TEXT:
Josh Fritsch From Montpelier Water Treatment Plant Speaks To Montpelier Hospital Auxiliary

HPIM1468 WEBWater is life! Clean water is necessary for human consumption and vital for good health. Josh Fritsch from the Village of Montpelier Water Treatment Plant was guest speaker for the regular meeting of CHWC-Montpelier Hospital Auxiliary Monday afternoon, Feb. 9th in the hospital conference room. Auxiliary President Joyce Schelling called the meeting to order and welcomed everyone. Vice President Armeda Sawmiller introduced Mr. Fritsch.

The original water treatment plant was built in 1939 and serviced the village for many years until a new treatment plant was built in 2005 at a cost of $7.5 million. The cost could have been much higher if construction had been delayed—steel prices skyrocketed six months after the steel prices were secured. The new plant enabled having most equipment housed inside the building. There are two employees on staff for plant operations which are capable of processing two million gallons of water per day. Normal consumption levels only require operating eight hours each day. A significant increase in industrial water consumption in future years could require a second shift at the plant.

In 2003 the Montpelier plant won the national water tasting competition and usually places in the top five. Last year the local plant placed fourth. Water comes from four ground wells which were drilled to 200 feet with screens installed at 60 feet. Water treatment includes the addition of lime softening which softens the water. An extra benefit is that it takes all the iron out of the water. Acceptable levels of chlorine are maintained throughout the system. Rules and regulations of the Ohio EPA must be followed.

Testing is done regularly every three to four hours daily in the lab at the plant. The Ohio EPA conducts annual inspections at the facility and there is a possibility of unannounced inspections anytime.

The village has three water towers which hold reserves of one million gallons and provides excellent pressure in the distribution system. Without the towers, water would need to be pumped on a continuous basis. In addition to providing more storage, the water towers also help to lower fire insurance costs. A contingency plan with surrounding communities is in place in the event other water sources would be needed.

EXERCISE 1: Output the passage of the water treatment article from "In 2003 the" to "unannounced inspections anytime.", copied word for word.
EXERCISE 2: According to the water treatment article, how many gallons of water per day can the Montpelier plant process?
EXERCISE 3: Supply the next part of the article about the Montpelier water treatment talk, starting after its final sentence.
The items that come next have no connection to the article about the Montpelier water treatment plant.

Screenshot grounding data
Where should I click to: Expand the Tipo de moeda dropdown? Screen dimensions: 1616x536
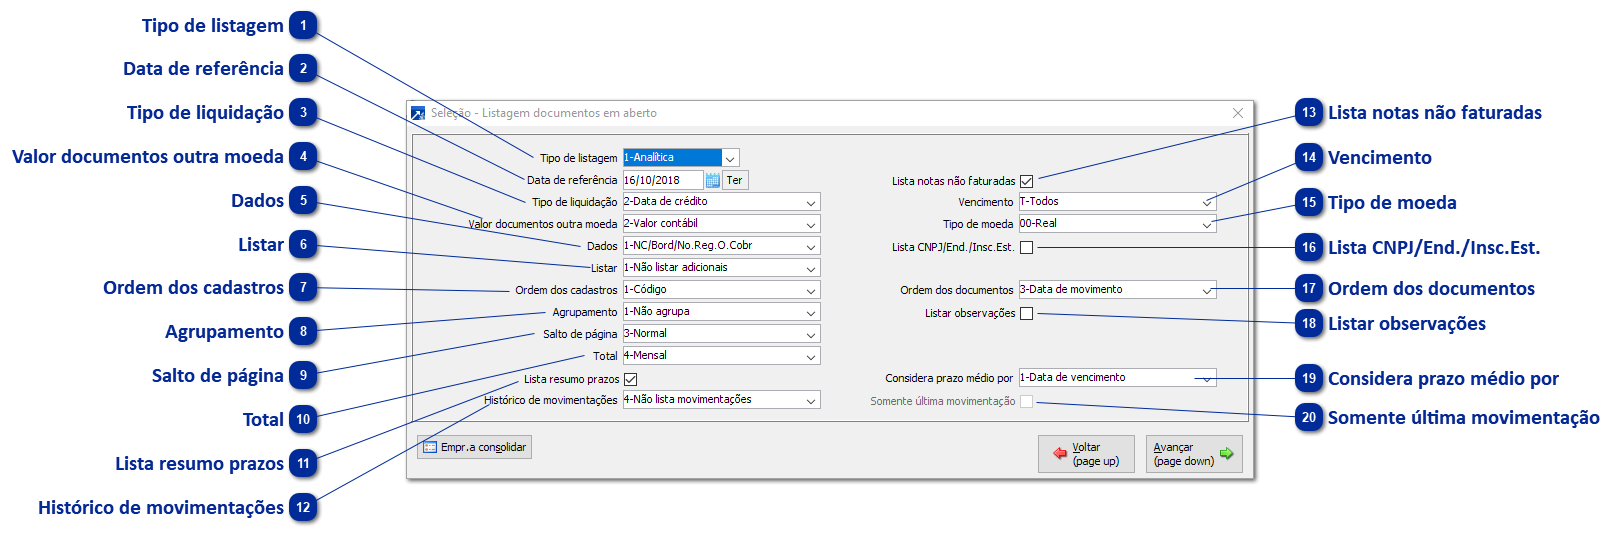tap(1207, 224)
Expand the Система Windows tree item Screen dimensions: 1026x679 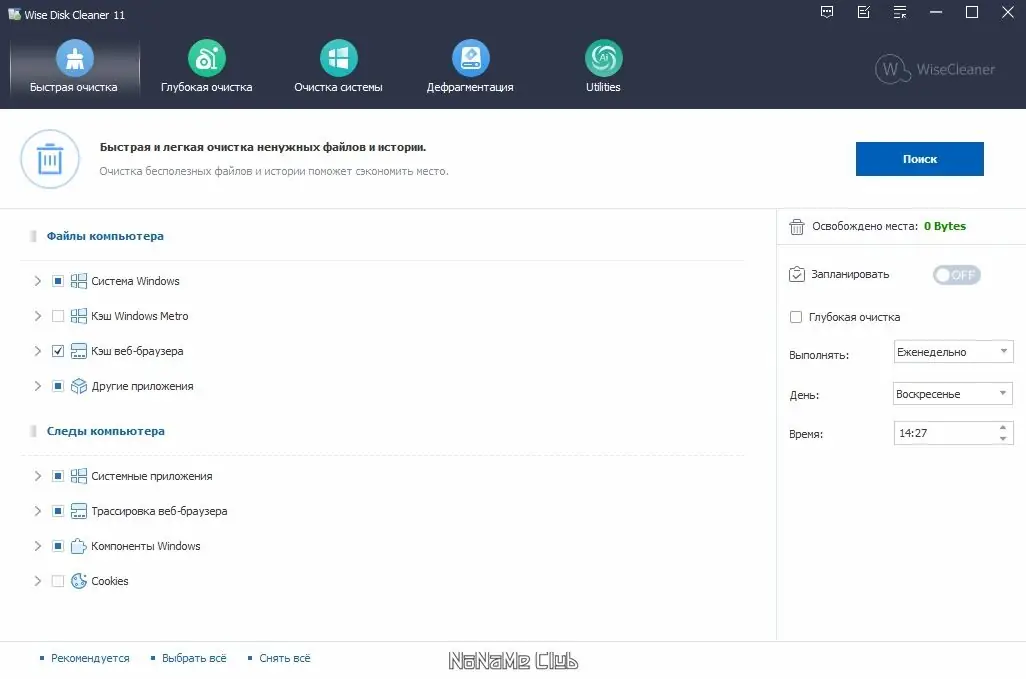click(38, 281)
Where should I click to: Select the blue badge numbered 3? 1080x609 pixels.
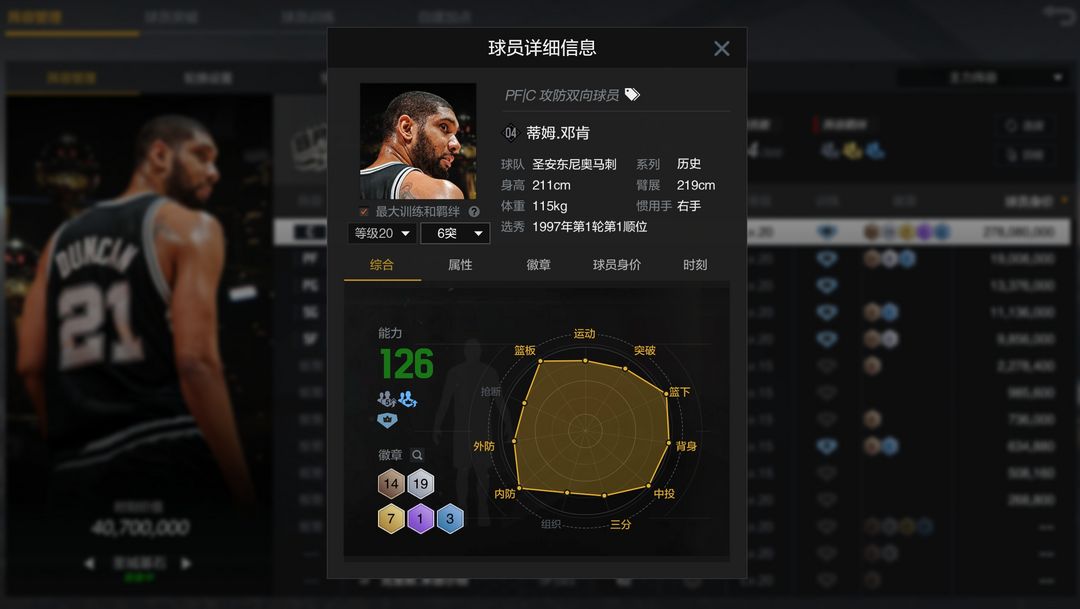(x=450, y=519)
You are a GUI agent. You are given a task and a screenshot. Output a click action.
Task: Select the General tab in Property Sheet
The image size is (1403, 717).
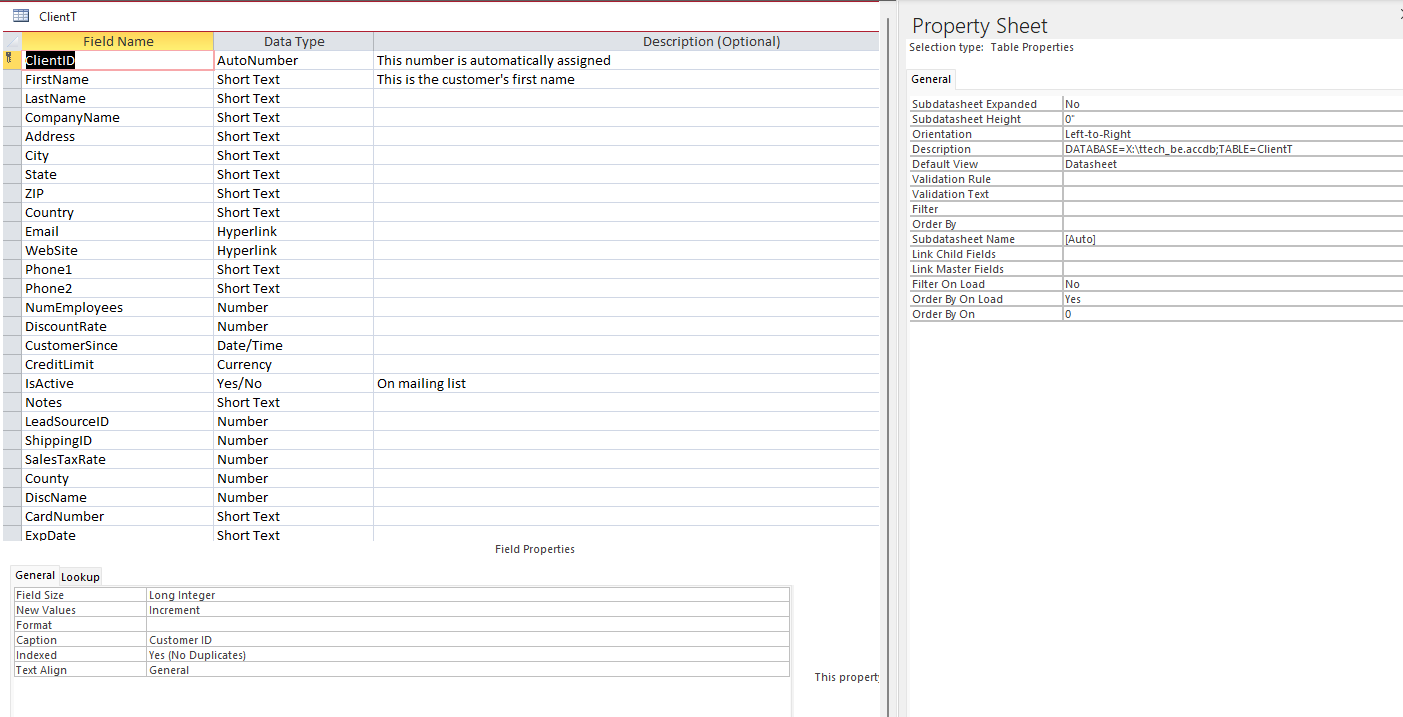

ANSWER SPACE 1:
In 2003 the Montpelier plant won the national water tasting competition and usually places in the top five. Last year the local plant placed fourth. Water comes from four ground wells which were drilled to 200 feet with screens installed at 60 feet. Water treatment includes the addition of lime softening which softens the water. An extra benefit is that it takes all the iron out of the water. Acceptable levels of chlorine are maintained throughout the system. Rules and regulations of the Ohio EPA must be followed.

Testing is done regularly every three to four hours daily in the lab at the plant. The Ohio EPA conducts annual inspections at the facility and there is a possibility of unannounced inspections anytime.

ANSWER SPACE 2: Two million gallons per day.

ANSWER SPACE 3:
Montpelier’s water treatment plant is a Class 2 plant according to the Ohio EPA, with technicians with Mr. Fritsch having a Class 3 license and Mr. Peters, a Class 1 license, studying for his Class 2. Training is ongoing for certification and there must be at least one plant employee with a qualified water treatment license. The village underwrites the cost of 24 hours of continuing education required per year in classes offered by the Ohio EPA and some sessions are offered at no cost. Half of the required educational hours must be in plant operation.

The lab in the water treatment plant is recertified every three years for adhering to regulations. Five times per month the Montpelier personnel conduct tests on bacteria levels at varying locations. Emphasis is also placed on safety with safety meetings held monthly.

The Montpelier Hospital Auxiliary thanked Mr. Fritsch for his informative presentation and Vice President Armeda presented him with a token appreciation gift.

Following the guest speaker’s remarks, members joined in the auxiliary prayer. Roll call was answered with members’ favorite baked good. February’s bakeless bake sale brought in a variety of recipes and donations for the ingredients from the members. Thought for the day was “Volunteers are love in motion” (author unknown). Reports were given by the secretary, treasurer and various committee chairmen.

President Joyce thanked all who participated and helped with the “Lighting of the Way to Christmas” memorial program held in December. The auxiliary’s January meeting had to be cancelled due to inclement weather. Members brought Valentine cards for patients at the Montpelier hospital distributed at the conclusion of the meeting. Deloris Dennis and Mary Cook are in charge of patient favors for the month of February.

The next meeting of the hospital auxiliary is scheduled Monday, March 9th at 12 noon with a Soup and Salad Luncheon in the hospital conference room. Members are asked to bring a salad or dessert. Soup and crackers and beverage will be provided. Guest speaker will be Christine Higbie, RN, professor at Northwest State Community College. Members are encouraged to bring a guest.